Start GIVEN RECORDS
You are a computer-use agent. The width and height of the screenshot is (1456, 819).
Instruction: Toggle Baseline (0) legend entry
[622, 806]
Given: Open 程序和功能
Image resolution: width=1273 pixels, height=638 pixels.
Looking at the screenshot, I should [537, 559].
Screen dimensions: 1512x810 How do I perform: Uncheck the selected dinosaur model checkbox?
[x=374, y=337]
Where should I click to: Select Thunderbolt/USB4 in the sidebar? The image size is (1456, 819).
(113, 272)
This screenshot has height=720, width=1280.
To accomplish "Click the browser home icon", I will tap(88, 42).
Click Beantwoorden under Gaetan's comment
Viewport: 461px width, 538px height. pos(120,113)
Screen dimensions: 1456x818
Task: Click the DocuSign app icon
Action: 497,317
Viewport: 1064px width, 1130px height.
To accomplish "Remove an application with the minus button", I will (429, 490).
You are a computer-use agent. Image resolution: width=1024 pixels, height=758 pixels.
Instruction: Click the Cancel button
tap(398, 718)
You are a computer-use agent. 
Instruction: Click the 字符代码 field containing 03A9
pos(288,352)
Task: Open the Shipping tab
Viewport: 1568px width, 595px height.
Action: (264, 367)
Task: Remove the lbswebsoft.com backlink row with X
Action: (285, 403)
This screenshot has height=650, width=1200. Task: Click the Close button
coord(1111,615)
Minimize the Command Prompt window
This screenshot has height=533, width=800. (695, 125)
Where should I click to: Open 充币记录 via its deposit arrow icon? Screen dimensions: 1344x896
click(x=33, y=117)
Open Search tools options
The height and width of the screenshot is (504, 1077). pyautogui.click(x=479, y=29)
End GIVEN RECORDS
* _DESCRIPTION OF THE TASK_
Rewrite the records with every "Instruction" changed to "Goal", keeping everything else the same.

* _ANSWER TO THE EXERCISE_
You are a computer-use agent. The width and height of the screenshot is (1456, 819).
Goal: Toggle Baseline (0) legend entry
[622, 806]
Given: Open 程序和功能
Image resolution: width=1273 pixels, height=638 pixels.
Looking at the screenshot, I should [537, 559].
Screen dimensions: 1512x810 How do I perform: Uncheck the selected dinosaur model checkbox?
[x=374, y=337]
Where should I click to: Select Thunderbolt/USB4 in the sidebar? The image size is (1456, 819).
(113, 272)
This screenshot has height=720, width=1280.
To accomplish "Click the browser home icon", I will tap(88, 42).
Click Beantwoorden under Gaetan's comment
Viewport: 461px width, 538px height. pos(120,113)
Screen dimensions: 1456x818
Task: Click the DocuSign app icon
Action: 497,317
Viewport: 1064px width, 1130px height.
To accomplish "Remove an application with the minus button", I will (429, 490).
You are a computer-use agent. Image resolution: width=1024 pixels, height=758 pixels.
Goal: Click the Cancel button
tap(398, 718)
You are a computer-use agent. 
Goal: Click the 字符代码 field containing 03A9
pos(288,352)
Task: Open the Shipping tab
Viewport: 1568px width, 595px height.
Action: (264, 367)
Task: Remove the lbswebsoft.com backlink row with X
Action: (285, 403)
This screenshot has height=650, width=1200. Task: Click the Close button
coord(1111,615)
Minimize the Command Prompt window
This screenshot has height=533, width=800. (695, 125)
Where should I click to: Open 充币记录 via its deposit arrow icon? Screen dimensions: 1344x896
click(x=33, y=117)
Open Search tools options
The height and width of the screenshot is (504, 1077). pyautogui.click(x=479, y=29)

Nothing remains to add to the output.